Ultima Genomics filtering scripts

Project description

ugbio_filtering

This module includes filtering python scripts for bioinformatics pipelines. It provides tools for variant filtering, model training, and quality control of variant calls.

Installation

To install the filtering module with all dependencies:

pip install ugbio_filtering

The tool with all required dependencies can be also used in docker image: ultimagenomics/ugbio_filtering

CLI Scripts

The filtering module provides several command-line tools for different stages of the variant filtering pipeline:

Variant Filtering

`filter_variants_pipeline`

Applies machine learning-based filtering to VCF files after GATK variant calling.

Purpose: Filter variants using trained models, blacklists, and custom annotation bed files to improve callset quality.

Usage:

filter_variants_pipeline \
  --input_file input.vcf.gz \
  --output_file filtered.vcf.gz \
  --model_file model.pkl \
  [--custom_annotations ANNOTATION1 ANNOTATION2] \
  [--decision_threshold 30] \
  [--treat_multiallelics --ref_fasta reference.fa] \
  [--recalibrate_genotype] \
  [--overwrite_qual_tag] \
  [--limit_to_contigs chr1 chr2]

Key Parameters:

--input_file: Input VCF file (requires .tbi index)
--output_file: Output VCF file with filtering annotations
--model_file: Pickle file containing trained XGBoost model and transformer
--decision_threshold: Score threshold for filtering variants (default: 30)
--treat_multiallelics: Apply special handling for multiallelic sites
--recalibrate_genotype: Allow model to re-call genotypes

`filter_low_af_ratio_to_background`

Filters somatic variants based on allele frequency ratio to background.

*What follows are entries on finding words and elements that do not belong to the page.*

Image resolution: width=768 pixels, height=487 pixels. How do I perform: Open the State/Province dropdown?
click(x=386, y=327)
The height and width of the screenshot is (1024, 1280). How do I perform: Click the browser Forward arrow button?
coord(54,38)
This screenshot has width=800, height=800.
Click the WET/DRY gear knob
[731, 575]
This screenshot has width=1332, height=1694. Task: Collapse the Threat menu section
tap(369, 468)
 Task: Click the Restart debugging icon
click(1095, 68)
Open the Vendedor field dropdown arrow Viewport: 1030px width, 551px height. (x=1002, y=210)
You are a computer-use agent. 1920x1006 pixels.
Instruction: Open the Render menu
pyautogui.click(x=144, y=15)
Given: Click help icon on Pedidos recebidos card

Purpose: Remove variants with low AF ratio in GT ALT alleles compared to background, useful for somatic variant calling.

Usage:

filter_low_af_ratio_to_background \
  input.vcf.gz \
  output.vcf.gz \
  [--af_ratio_threshold 10] \
  [--af_ratio_threshold_h_indels 0] \
  [--tumor_vaf_threshold_h_indels 0] \
  [--new_filter LowAFRatioToBackground]

Key Parameters:

input.vcf.gz: Input VCF file
output.vcf.gz: Output VCF file
--af_ratio_threshold: AF ratio threshold for SNPs and non-h-indels (default: 10)
--af_ratio_threshold_h_indels: AF ratio threshold for h-indels (default: 0)
--tumor_vaf_threshold_h_indels: Tumor VAF threshold for h-indel filtering (default: 0)
--new_filter: Name of the FILTER tag to add (default: LowAFRatioToBackground)

Model Training

`train_models_pipeline`

Trains machine learning models for variant filtering using prepared ground truth data.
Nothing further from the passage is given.